2-year SCHF director leaving post for Ole Miss
Published 12:00 am Wednesday, June 13, 2001
[06/13/01] Ted Smith, executive director of the Southern Cultural Heritage Foundation since 1999, has decided to leave the Vicksburg organization for a fund-raising position at the University of Mississippi.
Smith, 30, announced the decision to the SCHF board Monday, he said. His last day at the foundation will be July 13.
“This was a very hard decision for me to make,” Smith said. “My wife and I have decided that the nicest people we’ve ever met live in Vicksburg.”
Smith accepted the SCHF job in April 1999, shelving the doctoral dissertation he had been trying to complete at Ole Miss since 1995. At the time, he became the fledgling organization’s third director.
It was a transitional time for the group since city funds were being weaned from the humanities center, located in the city-owned former St. Francis convent and school complex. To sustain the organization, Smith beefed up a membership program, intensified programming to include monthly lectures and created a Southern book club, focusing on subjects that he said have intrigued him since he was growing up as the son of a Methodist preacher in Arkansas. SCHF members now number 400 and pay dues annually ranging from $25 to $1,000.
Before being bought by the city in 1994, the city block of buildings at Cherry, Clay, Crawford and Adams streets belonged to the Sisters of Mercy, a Catholic religious order, for 124 years. St. Francis Xavier Academy held classes there until 1991.
Initially, taxpayers funded the $1 million purchase price for the complex, and the city provided money for salaries, utilities and some programming. During the past four years however, the Mayor and Aldermen eliminated all funding except payments on the purchase price. The non-profit foundation has a management agreement for the facilities.
Smith’s tenure has featured an array of activities that highlight the diversity of the South, Vicksburg and the lower Mississippi Delta. Recent programs have included a blues concert, a lecture on Mardi Gras in rural Louisiana and a book club discussion of “Black Boy,” one of Roxie native Richard Wright’s most famous works.
“They have something for just about everyone in Vicksburg and Warren County,” said Gordon Cotton, curator of the Old Court House Museum and Smith’s morning walking partner. “I can’t say enough good things about what Ted has done.”
Crediting SCHF programs director Stacie Botsay for coordinating the public events, Smith said they have helped establish the foundation as a vital part of Vicksburg’s cultural life.
“We have shown an identity in the community,” he said.
Smith said his experience in administering fund-raising drives for the SCHF helped convince him to take his new Ole Miss job. Starting in July, he will be an advancement associate at the University of Mississippi Foundation, raising money for the school’s scholarship endowment. Also, he plans to finish work on his dissertation, a social and cultural study of the antebellum Arkansas Ozarks. Smith said he also considered his wife, M.K., in deciding to move back to Oxford she’s an independent video producer, he said, and Ole Miss is her main client.

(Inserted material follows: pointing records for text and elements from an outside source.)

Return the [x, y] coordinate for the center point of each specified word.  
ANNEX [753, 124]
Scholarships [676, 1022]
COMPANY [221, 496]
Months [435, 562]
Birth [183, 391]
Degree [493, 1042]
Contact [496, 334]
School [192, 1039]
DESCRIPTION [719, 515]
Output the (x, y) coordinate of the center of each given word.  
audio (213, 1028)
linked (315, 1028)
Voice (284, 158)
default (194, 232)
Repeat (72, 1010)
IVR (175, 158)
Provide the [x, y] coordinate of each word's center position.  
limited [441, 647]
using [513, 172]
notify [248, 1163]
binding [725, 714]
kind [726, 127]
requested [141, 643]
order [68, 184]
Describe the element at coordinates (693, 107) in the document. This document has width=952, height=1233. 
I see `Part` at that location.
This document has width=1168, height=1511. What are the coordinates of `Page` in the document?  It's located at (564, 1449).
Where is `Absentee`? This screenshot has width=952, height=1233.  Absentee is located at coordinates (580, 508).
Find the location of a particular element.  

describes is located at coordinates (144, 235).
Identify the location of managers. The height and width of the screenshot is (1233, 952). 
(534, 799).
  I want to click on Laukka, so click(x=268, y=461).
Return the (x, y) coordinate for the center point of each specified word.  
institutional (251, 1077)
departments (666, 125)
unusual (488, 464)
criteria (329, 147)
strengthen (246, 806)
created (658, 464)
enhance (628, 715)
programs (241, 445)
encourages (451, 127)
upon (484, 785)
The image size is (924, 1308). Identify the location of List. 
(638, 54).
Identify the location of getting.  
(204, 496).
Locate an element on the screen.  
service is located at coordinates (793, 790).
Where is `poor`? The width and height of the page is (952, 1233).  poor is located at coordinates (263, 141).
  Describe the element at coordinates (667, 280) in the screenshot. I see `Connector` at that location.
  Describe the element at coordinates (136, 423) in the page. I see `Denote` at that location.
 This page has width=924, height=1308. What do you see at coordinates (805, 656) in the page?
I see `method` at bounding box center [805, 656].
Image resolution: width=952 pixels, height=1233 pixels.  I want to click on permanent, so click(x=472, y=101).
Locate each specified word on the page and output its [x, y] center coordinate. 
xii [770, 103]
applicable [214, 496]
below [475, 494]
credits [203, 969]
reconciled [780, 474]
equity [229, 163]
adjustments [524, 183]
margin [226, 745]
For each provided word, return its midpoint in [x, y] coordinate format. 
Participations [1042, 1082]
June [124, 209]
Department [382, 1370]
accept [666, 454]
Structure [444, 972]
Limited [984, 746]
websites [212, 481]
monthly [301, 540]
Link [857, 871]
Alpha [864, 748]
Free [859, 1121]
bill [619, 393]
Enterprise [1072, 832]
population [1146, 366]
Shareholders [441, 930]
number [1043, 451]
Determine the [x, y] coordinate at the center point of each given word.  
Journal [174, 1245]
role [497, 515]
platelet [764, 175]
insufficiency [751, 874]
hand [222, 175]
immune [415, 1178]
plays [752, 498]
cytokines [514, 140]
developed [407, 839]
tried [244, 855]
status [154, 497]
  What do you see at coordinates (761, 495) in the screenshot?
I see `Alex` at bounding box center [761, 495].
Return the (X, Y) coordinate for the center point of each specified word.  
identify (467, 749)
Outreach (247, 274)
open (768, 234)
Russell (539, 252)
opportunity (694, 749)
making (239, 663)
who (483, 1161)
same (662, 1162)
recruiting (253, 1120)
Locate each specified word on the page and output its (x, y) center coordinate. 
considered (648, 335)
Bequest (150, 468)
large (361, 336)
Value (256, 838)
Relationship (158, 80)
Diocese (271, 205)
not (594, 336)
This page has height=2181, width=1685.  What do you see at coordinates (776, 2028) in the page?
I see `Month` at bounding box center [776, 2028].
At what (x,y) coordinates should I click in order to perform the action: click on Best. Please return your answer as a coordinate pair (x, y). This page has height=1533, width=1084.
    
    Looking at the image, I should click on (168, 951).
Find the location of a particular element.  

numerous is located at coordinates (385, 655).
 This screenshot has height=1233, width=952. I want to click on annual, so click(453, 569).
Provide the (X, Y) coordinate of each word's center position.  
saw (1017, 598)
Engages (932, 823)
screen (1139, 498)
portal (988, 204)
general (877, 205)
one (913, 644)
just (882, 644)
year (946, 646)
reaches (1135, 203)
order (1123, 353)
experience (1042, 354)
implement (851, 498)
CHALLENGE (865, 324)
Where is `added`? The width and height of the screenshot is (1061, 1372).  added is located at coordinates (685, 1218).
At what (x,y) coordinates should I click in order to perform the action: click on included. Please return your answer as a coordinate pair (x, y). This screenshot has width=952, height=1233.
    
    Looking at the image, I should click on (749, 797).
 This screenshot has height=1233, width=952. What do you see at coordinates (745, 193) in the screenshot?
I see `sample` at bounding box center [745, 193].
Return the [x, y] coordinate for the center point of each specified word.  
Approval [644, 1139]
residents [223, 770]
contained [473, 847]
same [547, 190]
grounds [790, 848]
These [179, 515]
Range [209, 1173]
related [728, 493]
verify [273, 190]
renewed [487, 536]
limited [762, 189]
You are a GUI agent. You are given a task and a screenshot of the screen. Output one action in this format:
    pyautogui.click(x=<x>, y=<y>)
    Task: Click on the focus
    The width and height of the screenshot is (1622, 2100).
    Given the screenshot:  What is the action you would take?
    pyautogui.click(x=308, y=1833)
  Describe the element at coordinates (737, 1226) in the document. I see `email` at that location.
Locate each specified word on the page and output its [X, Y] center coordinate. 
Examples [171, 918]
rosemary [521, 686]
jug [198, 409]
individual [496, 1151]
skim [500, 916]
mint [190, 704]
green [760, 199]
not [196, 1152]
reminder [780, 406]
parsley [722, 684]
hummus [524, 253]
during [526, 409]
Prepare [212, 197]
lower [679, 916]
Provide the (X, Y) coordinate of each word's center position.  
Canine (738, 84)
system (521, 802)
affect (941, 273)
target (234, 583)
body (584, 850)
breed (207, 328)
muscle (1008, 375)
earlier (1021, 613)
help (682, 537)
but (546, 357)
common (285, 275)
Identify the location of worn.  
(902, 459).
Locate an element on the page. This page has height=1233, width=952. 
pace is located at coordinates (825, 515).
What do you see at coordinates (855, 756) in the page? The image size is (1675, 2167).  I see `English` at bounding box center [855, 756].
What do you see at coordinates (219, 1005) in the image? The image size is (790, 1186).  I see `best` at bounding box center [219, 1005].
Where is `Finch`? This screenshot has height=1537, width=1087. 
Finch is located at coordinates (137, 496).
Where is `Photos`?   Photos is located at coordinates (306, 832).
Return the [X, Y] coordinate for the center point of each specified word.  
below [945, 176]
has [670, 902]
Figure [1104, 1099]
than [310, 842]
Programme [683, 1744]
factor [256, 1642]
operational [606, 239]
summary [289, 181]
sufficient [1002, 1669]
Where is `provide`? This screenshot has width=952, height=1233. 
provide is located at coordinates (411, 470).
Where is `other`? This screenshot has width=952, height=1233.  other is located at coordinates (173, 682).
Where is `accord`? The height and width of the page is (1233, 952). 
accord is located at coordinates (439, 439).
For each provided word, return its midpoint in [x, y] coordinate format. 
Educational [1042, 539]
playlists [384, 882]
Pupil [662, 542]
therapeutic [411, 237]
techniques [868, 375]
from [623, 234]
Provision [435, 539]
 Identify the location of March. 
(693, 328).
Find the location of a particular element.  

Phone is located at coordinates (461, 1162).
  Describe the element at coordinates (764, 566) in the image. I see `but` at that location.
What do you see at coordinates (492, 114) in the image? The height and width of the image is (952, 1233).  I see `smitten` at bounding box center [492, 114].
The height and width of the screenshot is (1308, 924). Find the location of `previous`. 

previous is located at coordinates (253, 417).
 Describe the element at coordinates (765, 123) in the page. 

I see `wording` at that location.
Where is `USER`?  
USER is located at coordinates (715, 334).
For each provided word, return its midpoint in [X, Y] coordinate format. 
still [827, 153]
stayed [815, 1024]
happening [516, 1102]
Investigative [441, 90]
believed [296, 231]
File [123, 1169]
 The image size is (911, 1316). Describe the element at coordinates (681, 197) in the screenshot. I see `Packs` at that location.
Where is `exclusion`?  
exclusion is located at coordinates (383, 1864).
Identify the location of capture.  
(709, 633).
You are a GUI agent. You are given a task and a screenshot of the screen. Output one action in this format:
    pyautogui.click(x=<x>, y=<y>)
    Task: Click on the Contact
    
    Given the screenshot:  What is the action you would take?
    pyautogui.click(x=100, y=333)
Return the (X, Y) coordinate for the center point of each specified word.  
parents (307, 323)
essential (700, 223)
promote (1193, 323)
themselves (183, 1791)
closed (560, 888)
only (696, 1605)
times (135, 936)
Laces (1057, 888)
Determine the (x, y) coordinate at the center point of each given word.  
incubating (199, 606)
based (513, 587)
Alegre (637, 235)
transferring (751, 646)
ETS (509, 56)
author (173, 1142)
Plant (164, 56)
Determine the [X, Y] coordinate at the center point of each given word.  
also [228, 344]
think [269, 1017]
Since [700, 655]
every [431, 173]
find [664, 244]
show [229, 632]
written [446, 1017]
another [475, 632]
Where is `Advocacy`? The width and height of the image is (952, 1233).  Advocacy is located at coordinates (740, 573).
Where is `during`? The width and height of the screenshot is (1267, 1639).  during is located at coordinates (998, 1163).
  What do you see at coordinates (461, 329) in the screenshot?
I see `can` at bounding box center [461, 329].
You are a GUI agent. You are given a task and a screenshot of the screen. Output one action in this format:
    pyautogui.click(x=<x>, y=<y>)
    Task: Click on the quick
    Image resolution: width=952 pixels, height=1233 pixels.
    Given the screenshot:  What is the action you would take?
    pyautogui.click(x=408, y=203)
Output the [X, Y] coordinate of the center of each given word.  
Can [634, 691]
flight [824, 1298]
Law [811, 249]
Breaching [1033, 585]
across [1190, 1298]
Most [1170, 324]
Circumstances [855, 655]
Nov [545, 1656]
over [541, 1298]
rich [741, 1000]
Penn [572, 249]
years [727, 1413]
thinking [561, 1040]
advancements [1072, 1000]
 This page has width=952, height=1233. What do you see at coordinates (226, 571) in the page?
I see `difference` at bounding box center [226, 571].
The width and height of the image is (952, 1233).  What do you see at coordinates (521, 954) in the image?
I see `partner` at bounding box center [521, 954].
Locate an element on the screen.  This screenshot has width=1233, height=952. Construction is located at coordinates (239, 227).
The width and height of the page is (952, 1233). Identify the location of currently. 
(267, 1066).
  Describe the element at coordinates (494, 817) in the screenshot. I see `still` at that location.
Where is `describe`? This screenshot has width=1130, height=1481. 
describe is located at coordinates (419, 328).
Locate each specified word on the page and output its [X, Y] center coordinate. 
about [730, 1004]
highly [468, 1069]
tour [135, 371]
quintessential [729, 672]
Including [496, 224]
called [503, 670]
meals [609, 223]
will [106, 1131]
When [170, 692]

Bettye Sue Kline, a member of the SCHF board, said Smith’s decision to resign takes away one of the foundation’s biggest assets.
“He’s been a real pillar of strength,” Kline said. “He’s very gentlemanly and good with the public.”
Carol Eaton, another board member, said the foundation will be advertising for a new executive director in the coming weeks. But Eaton said Smith has qualities that cannot be replaced.
“He’s brought in all the exciting new programs,” Eaton said. “Ted always has had such great enthusiasm.”